引用文 |
######

講座資料と簡単な解説(21-)

[| ]  最終更新: 2017/11/29 10:46:16

第21回 ものを形づくる材料と強度の基礎知識

資料アーカイブ 20140708版


内容紹介

ロボットの材料:玉乗りロボットの場合
二つの強さ:弾性の限界
二つの強さ:伸びにくさ
はりに荷重をかけた実験:断面2次モーメントとたわみ
今回はメカトロのうち、メカを作るときに必要になる(かもしれない)材料の選択と材料の強さについての基礎知識です。
より身近には、なぜ、物干し竿はぎっしり詰まった棒では無く、パイプなのか、を説明づけます。

ものを作る場合には様々な材料を用います。 たとえば、玉乗りロボットを作るにあたっても材料の選択をしています。
キーとなる車輪は、当初は黄銅、現在は超々ジュラルミンを素材としています。これは、車輪を構成するローラの形状が多少複雑で、従来から当方で使っていた単なるアルミでは「柔らかいため」加工が難しい、と相談した学内工場で指摘されたことによります。それに対して黄銅、とくに快削黄銅とよばれる材料は、ある程度の強度があり、機械加工で切削しやすい(実際にやってみると、全部削ってしまいたくなるほど、さくさく快く削れます)特長があり、機械部品などの加工にも使われています(黄銅には、磨いてあれば綺麗に見えるという利点も)。ただし黄銅は密度が高く、重たいことが難点です。

######

記録一覧 |
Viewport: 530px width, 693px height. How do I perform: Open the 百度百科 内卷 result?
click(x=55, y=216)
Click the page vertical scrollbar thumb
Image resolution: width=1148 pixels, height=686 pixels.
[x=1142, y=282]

######

課題と演習 |
1) 引用文によると、玉乗りロボットの車輪は現在どの素材で作られているか。
2) 引用文の「キーとなる車輪は、当初は黄銅」から「高く、重たいことが難点です。」までを、「学内工場」を「町工場」に置き換えて書き直してください。

課題の解答 |
1) 超々ジュラルミン

2)
キーとなる車輪は、当初は黄銅、現在は超々ジュラルミンを素材としています。これは、車輪を構成するローラの形状が多少複雑で、従来から当方で使っていた単なるアルミでは「柔らかいため」加工が難しい、と相談した町工場で指摘されたことによります。それに対して黄銅、とくに快削黄銅とよばれる材料は、ある程度の強度があり、機械加工で切削しやすい(実際にやってみると、全部削ってしまいたくなるほど、さくさく快く削れます)特長があり、機械部品などの加工にも使われています(黄銅には、磨いてあれば綺麗に見えるという利点も)。ただし黄銅は密度が高く、重たいことが難点です。